• YOUR INSTRUCTIONS:
Take every line from the material that has the word "accomplish" in it.

• TASK DATA:

++++++++++

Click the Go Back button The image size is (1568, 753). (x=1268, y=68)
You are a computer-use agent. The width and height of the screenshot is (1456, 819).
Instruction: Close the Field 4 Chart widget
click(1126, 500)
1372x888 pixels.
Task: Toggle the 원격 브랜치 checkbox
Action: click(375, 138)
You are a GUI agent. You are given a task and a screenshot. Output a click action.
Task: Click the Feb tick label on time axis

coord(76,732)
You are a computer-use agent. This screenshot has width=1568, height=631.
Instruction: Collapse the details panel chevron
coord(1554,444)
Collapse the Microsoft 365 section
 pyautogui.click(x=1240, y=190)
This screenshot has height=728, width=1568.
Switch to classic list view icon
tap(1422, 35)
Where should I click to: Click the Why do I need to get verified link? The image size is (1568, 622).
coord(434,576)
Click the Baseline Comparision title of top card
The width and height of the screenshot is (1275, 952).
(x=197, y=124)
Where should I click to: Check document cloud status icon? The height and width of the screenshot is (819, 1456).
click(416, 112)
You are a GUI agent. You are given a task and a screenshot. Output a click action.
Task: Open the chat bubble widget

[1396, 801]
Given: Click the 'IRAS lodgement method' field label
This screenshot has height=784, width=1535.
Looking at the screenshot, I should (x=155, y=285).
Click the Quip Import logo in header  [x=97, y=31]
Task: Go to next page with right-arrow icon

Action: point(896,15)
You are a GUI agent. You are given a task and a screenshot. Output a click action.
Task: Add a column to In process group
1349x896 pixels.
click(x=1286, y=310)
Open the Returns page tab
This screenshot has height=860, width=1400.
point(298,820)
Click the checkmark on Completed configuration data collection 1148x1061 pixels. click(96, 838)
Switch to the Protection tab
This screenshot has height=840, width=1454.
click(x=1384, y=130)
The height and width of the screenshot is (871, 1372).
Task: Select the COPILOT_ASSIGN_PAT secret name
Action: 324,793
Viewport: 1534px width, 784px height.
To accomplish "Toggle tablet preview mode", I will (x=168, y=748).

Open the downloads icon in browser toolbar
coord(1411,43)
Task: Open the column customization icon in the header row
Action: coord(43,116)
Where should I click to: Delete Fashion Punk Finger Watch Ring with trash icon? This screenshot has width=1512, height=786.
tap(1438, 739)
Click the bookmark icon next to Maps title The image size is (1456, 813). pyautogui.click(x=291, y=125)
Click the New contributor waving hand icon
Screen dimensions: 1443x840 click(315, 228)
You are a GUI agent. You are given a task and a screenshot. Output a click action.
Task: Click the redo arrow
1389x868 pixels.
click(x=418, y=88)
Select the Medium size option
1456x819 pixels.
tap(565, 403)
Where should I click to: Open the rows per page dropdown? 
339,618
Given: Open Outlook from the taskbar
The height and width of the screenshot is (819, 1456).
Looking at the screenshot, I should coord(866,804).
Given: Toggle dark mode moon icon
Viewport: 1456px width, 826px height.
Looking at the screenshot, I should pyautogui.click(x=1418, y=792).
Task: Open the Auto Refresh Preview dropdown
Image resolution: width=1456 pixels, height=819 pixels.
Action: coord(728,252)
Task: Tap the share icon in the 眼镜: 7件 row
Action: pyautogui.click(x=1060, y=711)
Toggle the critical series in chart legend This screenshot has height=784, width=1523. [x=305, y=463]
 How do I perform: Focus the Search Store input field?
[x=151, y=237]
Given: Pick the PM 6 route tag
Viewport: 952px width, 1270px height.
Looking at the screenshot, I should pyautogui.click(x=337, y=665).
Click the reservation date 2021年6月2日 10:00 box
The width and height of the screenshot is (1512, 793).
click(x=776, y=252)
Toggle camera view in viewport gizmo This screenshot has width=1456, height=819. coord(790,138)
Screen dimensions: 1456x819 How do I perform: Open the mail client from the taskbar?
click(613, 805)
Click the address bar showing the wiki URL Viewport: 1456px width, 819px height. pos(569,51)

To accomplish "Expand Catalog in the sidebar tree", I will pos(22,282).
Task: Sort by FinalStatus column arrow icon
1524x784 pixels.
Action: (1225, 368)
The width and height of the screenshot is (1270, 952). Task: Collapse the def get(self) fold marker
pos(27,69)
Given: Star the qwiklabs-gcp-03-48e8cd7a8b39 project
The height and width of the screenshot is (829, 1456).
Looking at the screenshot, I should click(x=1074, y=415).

++++++++++

• WRITTEN REPLY:
To accomplish "Toggle tablet preview mode", I will (x=168, y=748).
To accomplish "Expand Catalog in the sidebar tree", I will pos(22,282).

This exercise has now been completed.